The ovens that produce Alfacar bread must meet certain requirements and be authorized by the Certification Entity.

== Types ==
Alfacar bread is presented in the following formats:

- Bollo, elongated, with pointed ends called "tits" and a single longitudinal streak (80, 125 and 250 g)
- Rosco, 250 g pieces with an elliptical shape with a flattened tubular section and axial asymmetry. A single longitudinal rib
- Rosca, 500 g pieces with a circular shape with a tubular section, with a certain axial symmetry. They are recognized by their hand attachment point called "mother-in-law".
- Hogaza, loaves are pieces whose weight can be 250 g, 500 g or 1 kg. They are almost perfectly round in shape and slightly domed at the top. They are recognizable in their upper part by presenting a marking or "pintao" in the form of a grid within a frame of four perpendicular cuts.

== Bread of Alfacar in literature ==
In 2008, a monographic publication on «Pan de Alfacar» – «El pan de Alfacar»: bakeries and traditional ovens (Reyes Mesa, JM et al.) – endorses the history of this product from the s.

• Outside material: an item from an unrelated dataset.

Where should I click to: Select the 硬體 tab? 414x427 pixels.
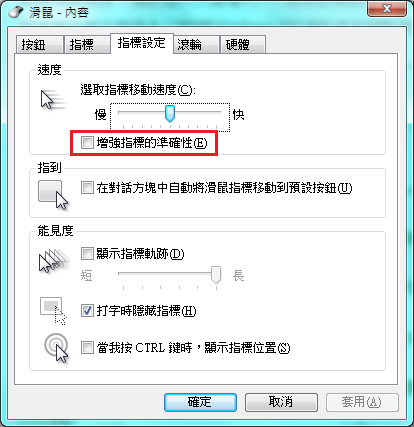pos(243,44)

XVI to XXI. Different historical-geographical publications and cadastral studies endorse the importance of the Alfacar sector and its commercialization in the capital of Granada and its surroundings, the most important are: Book of Survey and Distribution of Alfacar of 1571 and of Víznar in 1572 after the reconquest of Granada, Tomás López and Vargas Machuca in the publication Geographical Dictionary of Malaga and Granada (Manuscript of 1795, National Library in Madrid), Cadastre of the Marquis of Ensenada published in 1752, F. Heríquez de Jonquera (1987) in the publication Anales de Granada : description of the kingdom of Granada and city of Granada, chronicle of the Reconquest (1482-1492), events of the years 1588-1646. Pascual Madoz, between 1835 and 1839, in his Geographical Dictionary counts in Alfacar 12 ovens and 17 mills that consumed 300 fanegas of wheat daily. The approximate 19,000 kg of wheat that the Alfacar mills could grind per day meant a volume of flour that would not only supply the Alfacar ovens, but would also produce a significant amount of flour for distribution in Granada, which would translate into a trade parallel of flour and «Pan de Alfacar» in the capital and surroundings.